Descriptive study of the variables
The scores enable an evaluation of the digestive function, in particular the BCS, and the faeces consistency score, as well as cleanliness score were assessed on a grid ranging from a low score of 1 to a high score of 5.
During the first visit, the difference between scores was not significant except for milk production, which was higher in the experimental group than in the control. During the 2nd visit (after 4 weeks), the BCS the cleanliness score and the milk production of the experimental group were higher than that of the control animals. The faeces consistency score of the experimental group decreased in comparison to that of the control (Table 1).
BSC and faeces score by stage of lactation
During the 1st visit, the BCS of the control group was 2.7 at the start of lactation and 3.5 in the middle of lactation, and decreased to 2.8 at the end of lactation. In the experimental group, the average values were of 2.8, 3.0, and 2.8 according to the stage of lactation, respectively. In parallel, for the control group, the faeces score was 2.5 at the beginning of lactation, 3.0 in the middle, and 3.5 at the end of lactation.
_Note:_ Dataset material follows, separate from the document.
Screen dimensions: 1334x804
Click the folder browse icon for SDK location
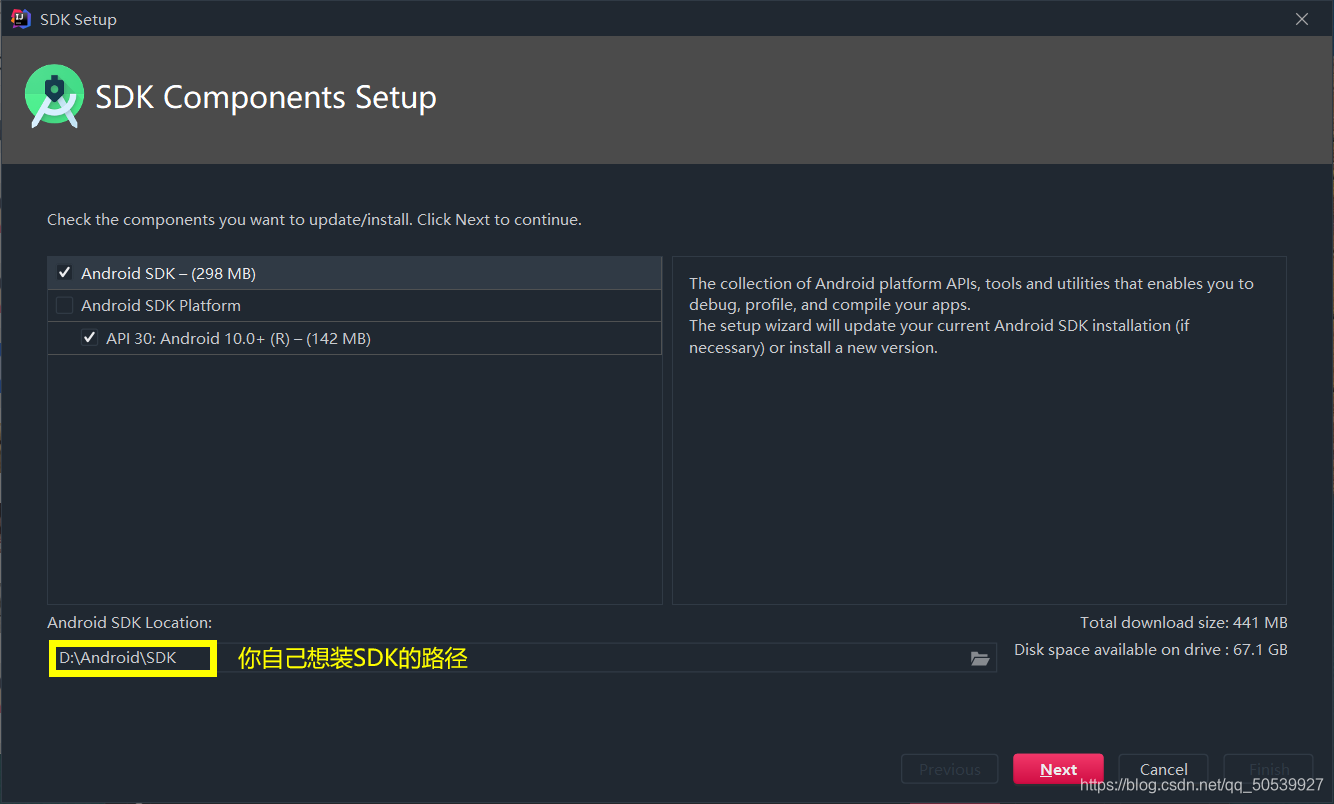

In comparison, in the experimental group, the faeces score was of 2.0, 2.7 and 2.3 following the stage of lactation, respectively.
During the 2nd visit, the BCS of the control group at the start of lactation was 2.5, increasing to 3.5 in mid-lactation, and then decreasing to 2.7 at the end of lactation.
On the other hand, for the experimental group, it was 2.8 at the beginning of lactation, increasing to 3.1 in mid-lactation and remained at the same level at the end of lactation (3.0). In addition, the faeces score of the control group remained the same in early and mid-lactation at 3.0 and increased to 3.5 at the end of lactation. For the experimental group, this score was the same at the beginning and at the end of lactation with a score of 2.0 and increased to 2.5 in the middle of lactation (Figure 3).
CMT test according to stage of lactation
During the first visit, the CMT test showed that at the start of lactation, three cows presented sub-clinical mastitis with four teats affected. In the middle of lactation, one cow had sub-clinical damage in all four teats, and at the end of lactation, three cows had sub-clinical mastitis (two cows with four affected teats and one with one affected teat). On the other hand, in the experimental group, at the start of lactation, three cows showed sub-clinical mastitis with four affected teats; in mid-lactation, five cows were affected by sub-clinical mastitis, two cows with four teats affected, and three cows with one teat affected. At the end of lactation, five cows were affected by sub-clinical mastitis, four cows with four affected teats and one cow with three affected teats.
During the second visit (after one month), the CMT test showed the following: at the start of lactation, three cows showed sub-clinical mastitis, one with four affected teats, one with three affected teats, and one with one affected teat. In the middle of lactation, one cow was affected by sub-clinical mastitis of all four teats, and at the end of lactation, three cows had sub-clinical mastitis (two with four affected teats and one with one affected teat). On the other hand, in the experimental group, at the start of lactation, two cows presented sub-clinical mastitis each with one affected teat. In the middle of lactation, three cows showed sub-clinical mastitis, two with one affected teat, and one with two affected teats. At the end of lactation, five cows presented sub-clinical mastitis, three with three affected teats and two with one affected teat (Table 2).
Milk physico-chemical parameters, milk production, and cleanliness score comparison
During this study, we compared the effect of sub-clinical mastitis and cleanliness score on milk production and the physico-chemical quality of milk (Fat content, Dornic acidity, and PH) according to the stage of lactation (performed only during the 2nd visit).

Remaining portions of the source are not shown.